**Data rows:**
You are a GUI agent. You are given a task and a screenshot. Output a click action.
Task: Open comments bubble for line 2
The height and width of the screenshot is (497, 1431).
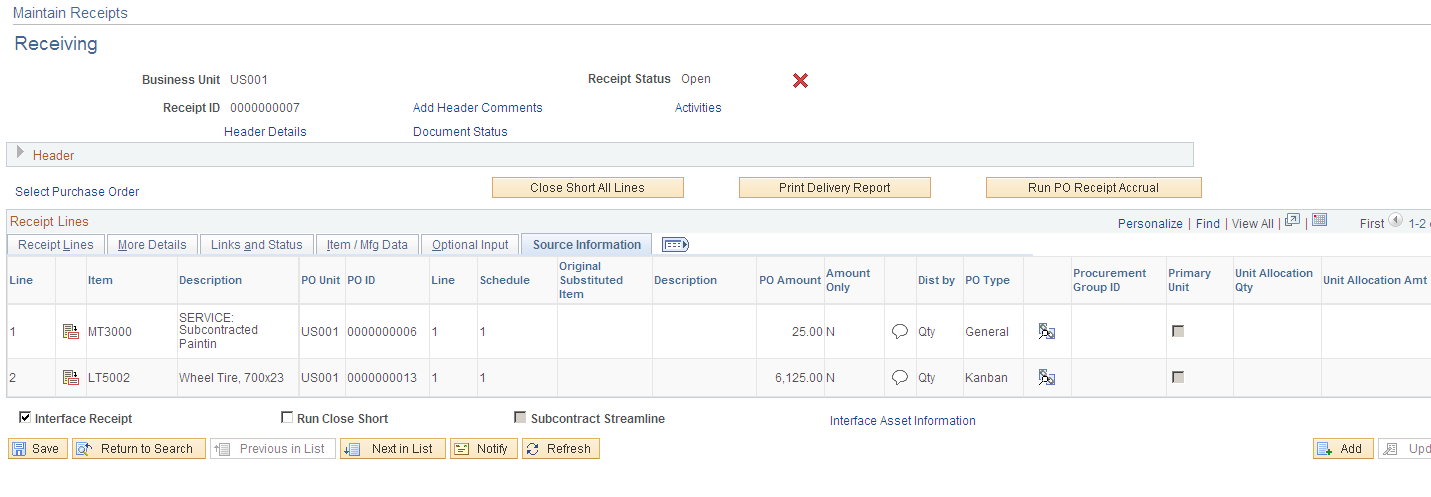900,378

---

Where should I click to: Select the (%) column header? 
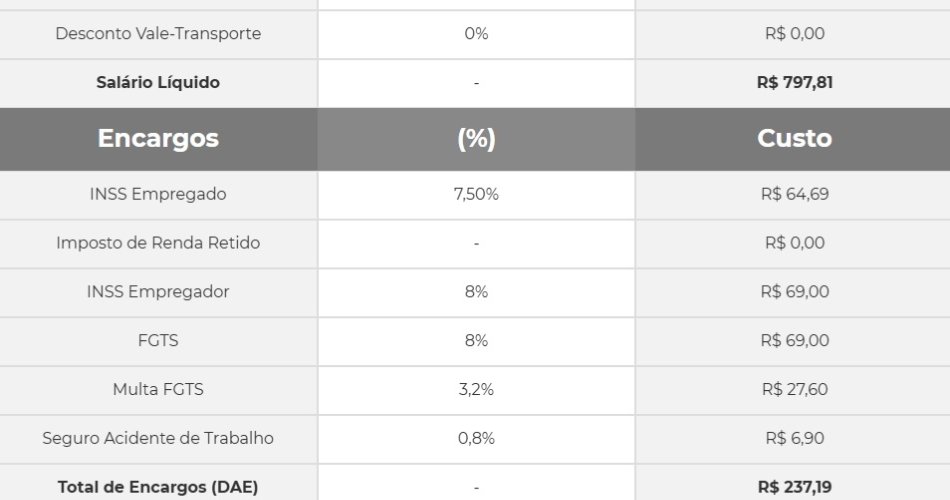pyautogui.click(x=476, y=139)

---

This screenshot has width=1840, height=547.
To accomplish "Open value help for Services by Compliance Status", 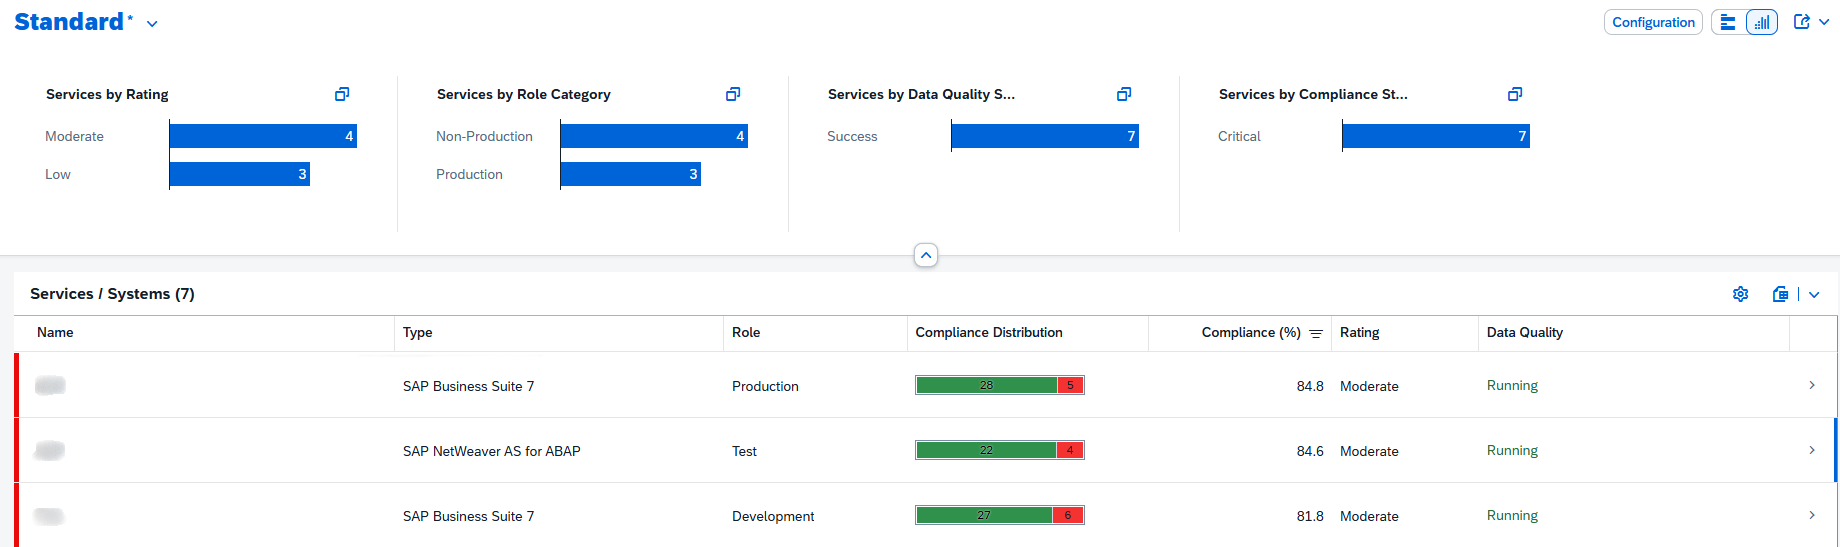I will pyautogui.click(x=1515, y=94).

**What is asked:** Reproduce the records from the line with "Where should I" to the line with "pyautogui.click(x=476, y=139)", both lines included, and leave the pictures out of your answer.

**The reply:**
Where should I click to: Select the (%) column header? 
pyautogui.click(x=476, y=139)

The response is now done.